_SELECTED EXCERPT_.
I went again to Oare Marshes in Kent on the 17th. The Bonaparte's gull was (frustratingly) again not around during my visit, but I did get good views of the recently-arrived lesser yellowlegs and, as a bonus, added whimbrel to my year list (I normally see whimbrel on migration through the UK in April, but this was one of many species that I had missed during lockdown).


Lesser Yellowlegs, Oare Marshes, 17 July


In pursuit of butterflies I visited Northaw Great Wood (near Broxbourne) for purple hairstreak (but no purple emperor) on the 18th and Aston Rowant (just off junction 5 of the M40) for silver-spotted skipper on the 24th. Although three silver-spotted skippers had been reported at the latter site on the 20th I was only able to find one during my two hour visit (they normally emerge in numbers here during the first week of August - I guess that I was too early). However, I did see a clouded yellow and lots of other butterflies and day-flying moths. Possibly my most interesting butterfly sighting of the year came the day before, when I popped in to Thursley Common for an hour, following a walk around the 'Devil's Punchbowl' with my partner (where an adder crossed our path: image below). I was looking for dragonflies, but the recent disastrous fire there had resulted in damage to the boardwalk over the bog near the Moat Pond car park, limiting my opportunities. I was standing on the edge of the bog when a medium-sized butterfly appeared and landed not far from me. It appeared to have orange upper wings in flight but landed with its wings closed. Now the wings were orange-brown, with a mixture of light and dark markings towards the rear. I didn't recognise the butterfly, so scrambled to get my camera out to photograph it. Very frustratingly, as I was focusing the camera the butterfly took off and headed out into the bog before landing. I hung around for a while, but it didn't re-appear. To cut a long story shorter I believe that I saw a large heath. The habitat was right and the food plant (cotton grass) was present, although the nearest colony was some 150 miles away. Was this yet another unlicensed reintroduction or had I misidentified another, commoner species? I contacted the Surrey branch of Butterfly Conservation - they had not had any reports of large heath here and were (understandably) skeptical of my identification. Without a photo I can't be certain of what I saw......



Adder at The Devil's Punchbowl (Surrey), 23 July



Female Common Blue (Blue Variant), Aston Rowant, 24 July

The Caspian tern at Frampton had become almost a fixture there after my recent visit, so on the 21st I made another attempt to see it, this time early in the morning. I was lucky, as the bird flew in to the pool in front of the visitor centre just before 9.00am. I had quite a good morning here, adding wood sandpiper to my year list and seeing some cute little black-necked grebe chicks (the grebes have bred here for the second year running). Spoonbill numbers had increased considerably since my previous visit: I counted 18 on this occasion. The tern was not seen here again after the 21st.

_ENTRIES_.

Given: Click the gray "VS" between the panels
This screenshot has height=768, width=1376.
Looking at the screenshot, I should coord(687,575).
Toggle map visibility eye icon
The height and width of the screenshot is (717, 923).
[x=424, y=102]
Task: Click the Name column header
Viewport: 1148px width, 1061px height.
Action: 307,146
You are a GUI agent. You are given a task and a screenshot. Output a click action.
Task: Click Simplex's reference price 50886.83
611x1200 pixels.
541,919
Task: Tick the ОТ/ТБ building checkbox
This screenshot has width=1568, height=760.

_TASK OBJECTIVE_. Reproduce verbatim the stretch from "The Caspian tern" through "after the 21st." in the wildlife diary entry.

_RIGHT ANSWER_.
The Caspian tern at Frampton had become almost a fixture there after my recent visit, so on the 21st I made another attempt to see it, this time early in the morning. I was lucky, as the bird flew in to the pool in front of the visitor centre just before 9.00am. I had quite a good morning here, adding wood sandpiper to my year list and seeing some cute little black-necked grebe chicks (the grebes have bred here for the second year running). Spoonbill numbers had increased considerably since my previous visit: I counted 18 on this occasion. The tern was not seen here again after the 21st.